長編 | ナノ


そんなこんなでツン太と手合わせすることになり、幸村様と長にも立ち会ってもらうことになった。他にも見物人が続々と集まり、道場の入り口は人だかりになっている。



「なまえ〜。道場壊すなよー。修理するのどうせ俺様なんだから。」


「幸村様じゃないんだから壊しませんー。」


「なぬっ……!?」




「…じゃあ、そろそろやりますか。準備はいい?」



「はい。いつでも。」



「よーし。」





「両者、構え!」



幸村様の声で、忍刀を構えるツン太。

私は刃の付いていない刀、つまり柄(つか)の部分だけを手に持った。

武器として成り立っていないものを構える私に、不審げな顔をするツン太。

幸村様もいぶかしげな表情を浮かべるものの、さも当然のように柄のみを持つ私を見て、試合の開始を告げた。





「はじめ!!」





―――カキィィン!



忍特有の速さで、瞬時に間合いを詰めてくる。私は柄で振り下ろされた刀を受け止めた。



「…どういうおつもりですか。」



「まぁ落ち着きなって。刃はいざという時のためにとっとくってね。」



「甘く見ないでいただきたい…!」






―――ザッ!


一歩飛び退き、回転しながら薙ぎ払うように振られた刀をかわす。




「そんなんで、甘く見るなっていう方が無理な話……!」




身を屈め、低い姿勢からバネを生かして相手の懐に突っ込む。

ツン太は正面で受け止められると思ったのだろうが、甘い。





―――ドォォォォォン…!





騒然とする周りの人間。



カランカラン、と忍刀が転がる音。






……壁にめり込むツン太。



「えぇぇ、何あの馬鹿力。

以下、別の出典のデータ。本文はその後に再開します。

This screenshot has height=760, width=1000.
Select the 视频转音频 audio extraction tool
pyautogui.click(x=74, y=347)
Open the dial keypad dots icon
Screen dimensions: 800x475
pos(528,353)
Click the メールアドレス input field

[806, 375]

」



「さすが…!さすがなまえ!!」




勝負あったかと思われたとき、私の眼前に何かが迫って来た。



「うわああああ」



―――キィィィン!


―――ドスッ…



咄嗟に打ち返したのは、クナイ。そのままそれは向うの壁に突き刺さり、そのすぐ横には悔しそうなツン太の顔があった。



「なんと!氷の婆娑羅か!!」



そう。咄嗟にクナイを打ち返すときに、柄だけだった刀には氷の刃が作り出された。
これが私の婆娑羅。刀が柄だけだったのは、この刀の刃は氷だからというわけだ。